RCW 64.28.010 refers specifically to a conveyance from the husband and wife to themselves or to themselves and others. The statutory language is plain and unambiguous. Its meaning must be derived from the wording of the statute itself. Powell v. Viking Ins. Co., 44 Wn. App. 495, 499, 722 P.2d 1343 (1986) (citing Human Rights Comm'n v. Cheney Sch. Dist. 30, 97 Wn.2d 118, 121, 641 P.2d 163 (1982)). The grant deed conveyed the property from Mr. and Mrs. Magee to others only, not to themselves and others. Further, there is no indication the use of the words "joint tenants" memorialized a separate or independent agreement between them as to how their property should be held. Lambert, at 650.
The 1984 will admitted to probate administration specified that all property held at the time of death, whether real or personal, was community property.
As noted above, the record before the trial court does not indicate that the warehouse, when acquired, was held by the couple as joint tenants under California law nor is there proof it was acquired with funds other than community funds. Thus, we conclude no joint tenancy was created in compliance with RCW 64.28.010. The promissory note is subject to probate administration as a community asset.
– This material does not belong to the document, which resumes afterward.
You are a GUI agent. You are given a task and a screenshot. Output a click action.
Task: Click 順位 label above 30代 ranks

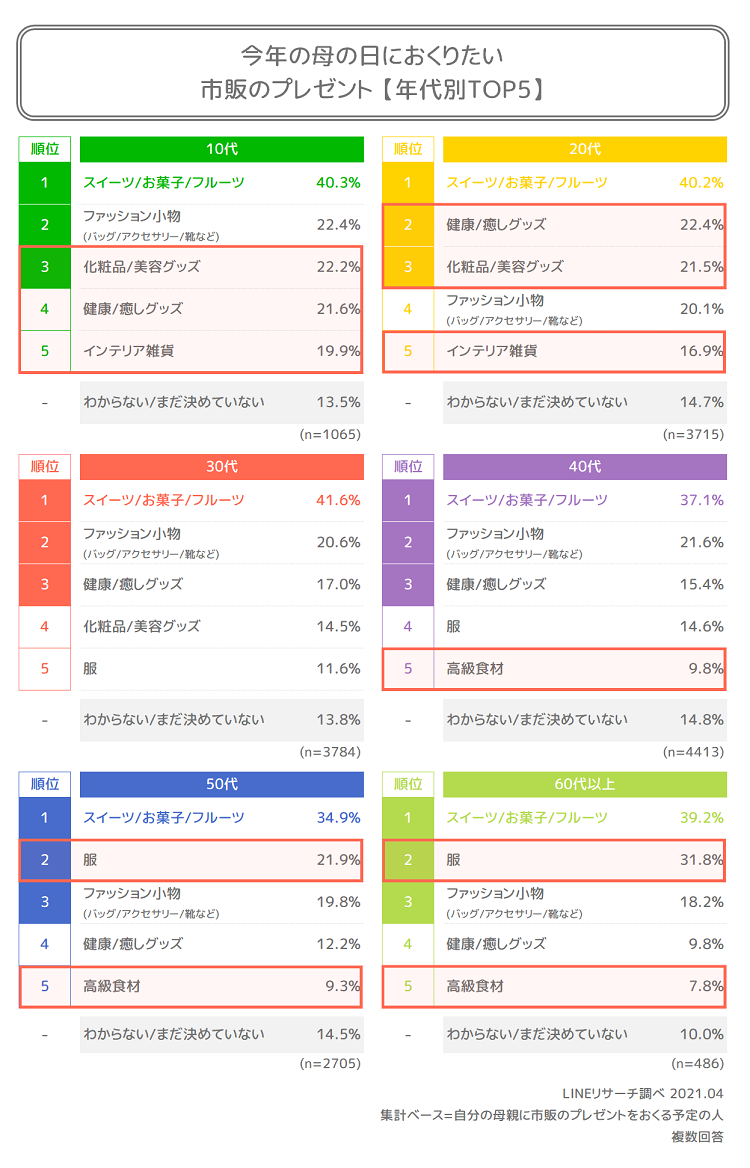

We find no error.
We do not address whether tracing the character of the promissory note to the character of the warehouse for which it was exchanged would comply with RCW 64.28.010. In any event, their mutual wills executed in California describe all of their property as community property and that any joint tenancy was described as such for reasons of convenience only. Thus, even if a joint tenancy had been created under California law, it was terminated under the same law by the language in the wills.
[2] Raymond Magee requests attorney fees from Mrs. Magee personally or from the estate, citing RCW 11.96.140. The award sought is for fees incurred on appeal only which is discretionary with this court. Mrs. Magee responds she acted in good faith in bringing the legal action, citing In re Estate of Eichler, 102 Wn. 497, 173 P. 435 (1918); In re Estate of Kubick, 9 Wn. App. 413, 513 P.2d 76, review denied, 83 Wn.2d 1002 (1973). The lack of success does not indicate bad faith or lack of probable cause in making the challenge. Kubick, at 420. Mrs. Magee exercised good faith in bringing this appeal, which involves justiciable issues not previously resolved by case law. Thus, fees against her personally will be denied. However, Raymond Magee's costs and attorney fees as requested in his affidavit are awarded to be paid out of the assets of the estate. In re Estate of Fox, 51 Wn. App. 498, 509, 754 P.2d 690 (1988).
RCW 11.96.140 provides:
"Either the superior court or the court on appeal, may, in its discretion, order costs, including attorneys fees, to be paid by any party to the proceedings or out of the assets of the estate, as justice may require."
The judgment is affirmed.
THOMPSON, C.J., and MUNSON, J., concur.